Jangan Sampai Seperti Ibu Kota Baru Myanmar, Nay Pyi Taw Jadi Kota Mati

Jangan Sampai Seperti Ibu Kota Baru Myanmar, Nay Pyi Taw Jadi Kota Mati

PRO kontra soal pemindahan ibu kota dari DKI Jakarta ke Kalimantan Timur masih ramai memenuhi time line sosial media.

Soal pemindahan ibu kota negara, ada yang setuju, tapi tak sedikit juga yang menolaknya. Baik yang setuju maupun yang tidak menyampaikan argumennya masing-masing.

Seorang penulis, Farid Gaban, dalam akun twitternya menulis,  Myanmar pernah  memindahkan ibu kota baru, dari Yangon ke Nay Pyi Taw (baca nay pi daw).

Ibu kota baru itu dibangun pada 2005 oleh rezim militer setempat tanpa keterlibatan publik yang memadai.  Namun akhirnya ibu kota baru itu jadi \"kota hantu\" karena hanya sedikit sekali penduduk yang mau pindah ke situ.

Sebagai catatan, Naypyidaw (juga dibaca Nay Pyi Taw) merupakan ibu kota nasional Myanmar yang sekarang. Berlokasi di Desa Kyatpyae, Kota Pyinmana, Provinsi Mandalay.

Ada perbedaan signifikan terkait rencana pemindahan ibu kota antara Myanmar dengan Indonesia. Myanmar memindahkan ibu kotanya dari Yangon ke Naypyidaw pada 2005 di tengah kediktatoran pemerintahan militer.
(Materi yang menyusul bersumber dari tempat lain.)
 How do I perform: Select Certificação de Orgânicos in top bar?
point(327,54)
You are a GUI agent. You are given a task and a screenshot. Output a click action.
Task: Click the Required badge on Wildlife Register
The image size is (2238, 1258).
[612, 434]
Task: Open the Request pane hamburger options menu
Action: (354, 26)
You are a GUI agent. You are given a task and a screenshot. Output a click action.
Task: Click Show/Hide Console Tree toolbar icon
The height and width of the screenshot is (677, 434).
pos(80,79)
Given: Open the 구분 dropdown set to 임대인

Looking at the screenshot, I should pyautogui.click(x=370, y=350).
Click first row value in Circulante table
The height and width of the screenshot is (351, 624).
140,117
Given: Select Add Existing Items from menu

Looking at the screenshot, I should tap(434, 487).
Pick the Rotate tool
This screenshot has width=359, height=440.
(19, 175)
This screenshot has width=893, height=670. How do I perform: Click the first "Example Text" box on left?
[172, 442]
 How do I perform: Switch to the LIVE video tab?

Sayangnya, kota megah yang The Independent sebut luasnya empat setengah kali lebih luas dari London itu benar-benar sepi penduduk.

Business Insider Singapura pada 22 Juni 2017 membandingkan kota Naypyidaw yang memiliki penduduk hanya 924.608 jiwa, sedangkan penduduk London pada 2016 sekitar 8,63 juta.

Myanmar memindahkan ibu kotanya dari Yangoon ke Naypyidaw pada November 2005 dengan biaya US$4 miliar. Keputusan pemindahan ibu kota Myanmar ke eks ladang tebu itu memang penuh misteri dan spekulasi.

Bahkan, pembangunan kota baru itu disebut sangat rahasia dan tidak ada yang tahu waktu mulai konstruksi pertama dilakukan.

Seperti dikutip dari berita The Guardian pada 19 Maret 2015, Naypydaw adalah proyek kesombongan Than Shwe, mantan pemimpin militer negara tersebut.

Keputusan pemindahan ibu kota itu dinilai ilusi keagungan dari eks pemimpin militer Myanmar tersebut. Apalagi, Myanmar memiliki tradisi raja Burma yang sering menggeser ibu kota atas saran peramal.

Salah satu contohnya, Raja Mindon mendirikan Mandalay, ibu kota Myanmar, pada 1857 untuk memenuhi ramalan tersebut. Keputusan Than Shwe pun kemungkinan besar ada pengaruh dari sana.

Ada pula teori lainnya yakni, Junta, pasukan militer Myanmar, ingin menjauhkan ibu kota dari laut karena takut dengan invasi amphibi Amerika Serikat (AS). Namun, ibu kota baru itu malah lebih dekat dengan daerah pergolakan dari kalangan minoritas tertindas seperti, Karen dan Rohingya.